Bacteria live in drinking water, food, and soil. They live in plants, animals, and people. Most of them do not hurt people. Some even help us to digest food. But other bacteria cause serious diseases such as tuberculosis (TB) and Lyme disease.

 How Does this Affect Me?

 If you have a virus, taking antibiotics is not a good idea. Antibiotics don’t work against viruses. The medicine will not help you. It might even harm you. Each time you take one, you add to the chances that bacteria in your body will be able to resist them. Later that could make you very sick. Finding the right treatment could be a problem.

 What Common Mistakes Do Patients Make?

• Patients ask for antibiotics they don’t need. For example, they ask for antibiotics to treat a cold.

• They don’t take antibiotics the way the doctor says. For example, they stop taking the drug before all the pills are used. That can leave the strongest germs to grow.

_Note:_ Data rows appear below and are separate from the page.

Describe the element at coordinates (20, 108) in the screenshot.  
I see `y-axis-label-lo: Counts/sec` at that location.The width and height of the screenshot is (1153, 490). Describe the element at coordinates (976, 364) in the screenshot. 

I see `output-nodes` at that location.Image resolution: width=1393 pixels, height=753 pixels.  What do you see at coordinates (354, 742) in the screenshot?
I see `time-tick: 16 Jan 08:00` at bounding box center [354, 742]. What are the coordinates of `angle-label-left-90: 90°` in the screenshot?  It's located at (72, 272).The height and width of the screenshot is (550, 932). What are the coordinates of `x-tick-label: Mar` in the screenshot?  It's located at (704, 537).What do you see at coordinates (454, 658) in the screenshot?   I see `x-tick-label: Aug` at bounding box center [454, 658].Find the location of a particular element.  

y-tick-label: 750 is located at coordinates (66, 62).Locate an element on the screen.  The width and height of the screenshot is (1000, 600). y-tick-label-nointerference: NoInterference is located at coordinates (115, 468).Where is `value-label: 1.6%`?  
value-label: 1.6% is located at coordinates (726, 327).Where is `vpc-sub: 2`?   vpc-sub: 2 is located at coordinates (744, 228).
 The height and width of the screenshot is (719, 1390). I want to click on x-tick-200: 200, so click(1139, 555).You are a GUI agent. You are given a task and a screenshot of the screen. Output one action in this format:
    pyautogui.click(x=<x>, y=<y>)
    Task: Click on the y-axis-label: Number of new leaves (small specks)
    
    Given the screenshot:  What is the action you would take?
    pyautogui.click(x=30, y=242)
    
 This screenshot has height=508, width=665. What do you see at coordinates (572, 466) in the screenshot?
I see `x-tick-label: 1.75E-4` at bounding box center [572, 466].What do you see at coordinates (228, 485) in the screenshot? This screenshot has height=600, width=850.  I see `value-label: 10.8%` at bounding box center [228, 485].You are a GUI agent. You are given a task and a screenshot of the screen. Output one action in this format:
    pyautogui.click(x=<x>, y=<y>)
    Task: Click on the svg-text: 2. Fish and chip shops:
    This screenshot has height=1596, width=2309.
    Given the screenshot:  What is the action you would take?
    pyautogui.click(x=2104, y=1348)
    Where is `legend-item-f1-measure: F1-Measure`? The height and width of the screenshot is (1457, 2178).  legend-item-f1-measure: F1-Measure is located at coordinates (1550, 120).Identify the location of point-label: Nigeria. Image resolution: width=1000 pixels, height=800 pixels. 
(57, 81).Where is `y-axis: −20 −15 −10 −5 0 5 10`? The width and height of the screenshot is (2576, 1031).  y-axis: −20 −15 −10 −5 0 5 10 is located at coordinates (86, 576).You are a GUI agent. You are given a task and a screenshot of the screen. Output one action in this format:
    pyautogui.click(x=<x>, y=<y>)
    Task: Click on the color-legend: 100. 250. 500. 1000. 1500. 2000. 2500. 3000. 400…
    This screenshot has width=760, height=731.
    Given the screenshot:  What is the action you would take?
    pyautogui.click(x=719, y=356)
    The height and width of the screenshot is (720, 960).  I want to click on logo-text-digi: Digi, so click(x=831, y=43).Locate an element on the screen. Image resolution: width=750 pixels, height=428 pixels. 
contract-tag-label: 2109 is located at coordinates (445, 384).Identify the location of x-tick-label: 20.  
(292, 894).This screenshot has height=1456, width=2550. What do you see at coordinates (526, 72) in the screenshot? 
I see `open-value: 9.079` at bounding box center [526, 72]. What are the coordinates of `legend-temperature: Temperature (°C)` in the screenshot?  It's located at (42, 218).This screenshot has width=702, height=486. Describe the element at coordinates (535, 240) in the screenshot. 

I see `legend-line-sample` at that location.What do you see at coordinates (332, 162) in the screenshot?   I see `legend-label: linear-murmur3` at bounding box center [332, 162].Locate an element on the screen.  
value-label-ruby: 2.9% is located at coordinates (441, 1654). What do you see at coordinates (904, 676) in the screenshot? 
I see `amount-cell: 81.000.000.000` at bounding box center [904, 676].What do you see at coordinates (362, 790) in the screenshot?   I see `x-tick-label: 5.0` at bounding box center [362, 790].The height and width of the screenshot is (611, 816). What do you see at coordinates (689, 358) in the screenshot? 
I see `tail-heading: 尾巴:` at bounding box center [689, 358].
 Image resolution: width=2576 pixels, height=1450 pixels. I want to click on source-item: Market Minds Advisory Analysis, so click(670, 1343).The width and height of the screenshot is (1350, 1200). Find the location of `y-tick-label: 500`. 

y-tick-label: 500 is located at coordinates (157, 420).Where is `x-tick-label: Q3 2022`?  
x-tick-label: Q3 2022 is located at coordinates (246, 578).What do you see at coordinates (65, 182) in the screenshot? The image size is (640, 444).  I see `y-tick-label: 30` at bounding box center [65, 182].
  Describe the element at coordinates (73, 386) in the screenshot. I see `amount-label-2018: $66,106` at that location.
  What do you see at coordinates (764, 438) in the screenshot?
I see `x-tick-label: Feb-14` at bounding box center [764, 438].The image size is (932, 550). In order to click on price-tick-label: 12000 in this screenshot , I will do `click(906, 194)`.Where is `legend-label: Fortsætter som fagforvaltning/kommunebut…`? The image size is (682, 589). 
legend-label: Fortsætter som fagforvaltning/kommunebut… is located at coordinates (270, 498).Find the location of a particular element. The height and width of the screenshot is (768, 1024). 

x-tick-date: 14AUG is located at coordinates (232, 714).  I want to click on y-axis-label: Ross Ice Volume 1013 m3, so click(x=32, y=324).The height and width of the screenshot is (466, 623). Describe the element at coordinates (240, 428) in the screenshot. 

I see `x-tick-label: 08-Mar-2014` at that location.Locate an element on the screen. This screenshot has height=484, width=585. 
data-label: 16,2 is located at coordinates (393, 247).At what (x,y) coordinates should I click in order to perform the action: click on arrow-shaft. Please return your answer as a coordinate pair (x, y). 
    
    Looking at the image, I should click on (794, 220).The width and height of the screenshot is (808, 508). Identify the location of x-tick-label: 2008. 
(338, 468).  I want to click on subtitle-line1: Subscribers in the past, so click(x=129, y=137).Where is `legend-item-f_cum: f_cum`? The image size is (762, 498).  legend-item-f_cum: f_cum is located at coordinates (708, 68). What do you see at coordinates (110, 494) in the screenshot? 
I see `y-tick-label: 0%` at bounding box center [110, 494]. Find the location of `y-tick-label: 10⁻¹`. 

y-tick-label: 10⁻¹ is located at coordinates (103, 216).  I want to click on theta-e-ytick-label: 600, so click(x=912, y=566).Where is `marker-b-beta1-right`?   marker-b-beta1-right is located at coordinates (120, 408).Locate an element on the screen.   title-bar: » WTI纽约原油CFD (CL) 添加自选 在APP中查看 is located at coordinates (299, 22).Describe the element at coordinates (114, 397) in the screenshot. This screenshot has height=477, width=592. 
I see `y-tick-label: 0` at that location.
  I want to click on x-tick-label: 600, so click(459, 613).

• They save antibiotics and take them on their own later

What is the FDA Doing About the Problem?

The FDA wants doctors to be more careful about giving antibiotics when they are not needed.

• The FDA will require new labeling for doctors.

• One of the new labels must say that these drugs should be used only for infections caused by bacteria.

• Another label will ask doctors to explain to their patients the right way to use the drugs.

 What Should I Do?

 • Don’t demand an antibiotic when your doctor says you don’t need it.

• Don’t take an antibiotic for a virus (cold, cough, or flu).

• Take your medicine exactly the way the doctor says. Don’t skip doses.

• Don’t stop taking your medicine when you feel better. Take all the doses.

• Don’t take leftover medicine.

• Don’t take someone else’s medicine.

• Don’t rely on antibacterial products (soaps, detergents, and lotions). There is no proof that these products really help.